# [What is being asked]
Rewrite the records below, swapping each occurrence of "Viewport" for "Display area" and leaving the rest unchanged.

# [Some records]
= = = = = = =

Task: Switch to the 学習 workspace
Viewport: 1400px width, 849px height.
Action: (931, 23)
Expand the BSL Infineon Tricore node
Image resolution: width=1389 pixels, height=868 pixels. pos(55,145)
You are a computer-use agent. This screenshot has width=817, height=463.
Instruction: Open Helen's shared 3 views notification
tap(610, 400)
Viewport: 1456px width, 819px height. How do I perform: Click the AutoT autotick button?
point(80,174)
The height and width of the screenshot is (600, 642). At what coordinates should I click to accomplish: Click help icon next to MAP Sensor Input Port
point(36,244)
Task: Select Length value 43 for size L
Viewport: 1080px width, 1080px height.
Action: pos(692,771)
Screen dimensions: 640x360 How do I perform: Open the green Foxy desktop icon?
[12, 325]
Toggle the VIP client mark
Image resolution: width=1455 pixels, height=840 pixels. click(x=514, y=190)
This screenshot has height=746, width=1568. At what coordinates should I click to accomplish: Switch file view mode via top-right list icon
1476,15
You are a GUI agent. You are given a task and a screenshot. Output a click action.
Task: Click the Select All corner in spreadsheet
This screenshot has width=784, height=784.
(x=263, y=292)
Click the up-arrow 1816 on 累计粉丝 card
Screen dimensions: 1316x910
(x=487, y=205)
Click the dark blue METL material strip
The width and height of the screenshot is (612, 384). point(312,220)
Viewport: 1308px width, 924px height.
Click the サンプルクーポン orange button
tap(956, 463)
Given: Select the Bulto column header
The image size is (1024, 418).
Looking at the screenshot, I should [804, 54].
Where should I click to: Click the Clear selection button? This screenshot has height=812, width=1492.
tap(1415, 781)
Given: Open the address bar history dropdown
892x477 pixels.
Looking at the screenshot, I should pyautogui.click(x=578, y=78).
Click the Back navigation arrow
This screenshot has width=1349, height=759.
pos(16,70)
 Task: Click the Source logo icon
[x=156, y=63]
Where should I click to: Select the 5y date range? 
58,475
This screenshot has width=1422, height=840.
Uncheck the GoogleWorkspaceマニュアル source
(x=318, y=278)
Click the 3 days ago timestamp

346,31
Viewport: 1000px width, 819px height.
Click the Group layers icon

= = = = = = =

# [Result of the task]
Task: Switch to the 学習 workspace
Display area: 1400px width, 849px height.
Action: (931, 23)
Expand the BSL Infineon Tricore node
Image resolution: width=1389 pixels, height=868 pixels. pos(55,145)
You are a computer-use agent. This screenshot has width=817, height=463.
Instruction: Open Helen's shared 3 views notification
tap(610, 400)
Display area: 1456px width, 819px height. How do I perform: Click the AutoT autotick button?
point(80,174)
The height and width of the screenshot is (600, 642). At what coordinates should I click to accomplish: Click help icon next to MAP Sensor Input Port
point(36,244)
Task: Select Length value 43 for size L
Display area: 1080px width, 1080px height.
Action: pos(692,771)
Screen dimensions: 640x360 How do I perform: Open the green Foxy desktop icon?
[12, 325]
Toggle the VIP client mark
Image resolution: width=1455 pixels, height=840 pixels. click(x=514, y=190)
This screenshot has height=746, width=1568. At what coordinates should I click to accomplish: Switch file view mode via top-right list icon
1476,15
You are a GUI agent. You are given a task and a screenshot. Output a click action.
Task: Click the Select All corner in spreadsheet
This screenshot has width=784, height=784.
(x=263, y=292)
Click the up-arrow 1816 on 累计粉丝 card
Screen dimensions: 1316x910
(x=487, y=205)
Click the dark blue METL material strip
The width and height of the screenshot is (612, 384). point(312,220)
Display area: 1308px width, 924px height.
Click the サンプルクーポン orange button
tap(956, 463)
Given: Select the Bulto column header
The image size is (1024, 418).
Looking at the screenshot, I should [804, 54].
Where should I click to: Click the Clear selection button? This screenshot has height=812, width=1492.
tap(1415, 781)
Given: Open the address bar history dropdown
892x477 pixels.
Looking at the screenshot, I should pyautogui.click(x=578, y=78).
Click the Back navigation arrow
This screenshot has width=1349, height=759.
pos(16,70)
 Task: Click the Source logo icon
[x=156, y=63]
Where should I click to: Select the 5y date range? 
58,475
This screenshot has width=1422, height=840.
Uncheck the GoogleWorkspaceマニュアル source
(x=318, y=278)
Click the 3 days ago timestamp

346,31
Display area: 1000px width, 819px height.
Click the Group layers icon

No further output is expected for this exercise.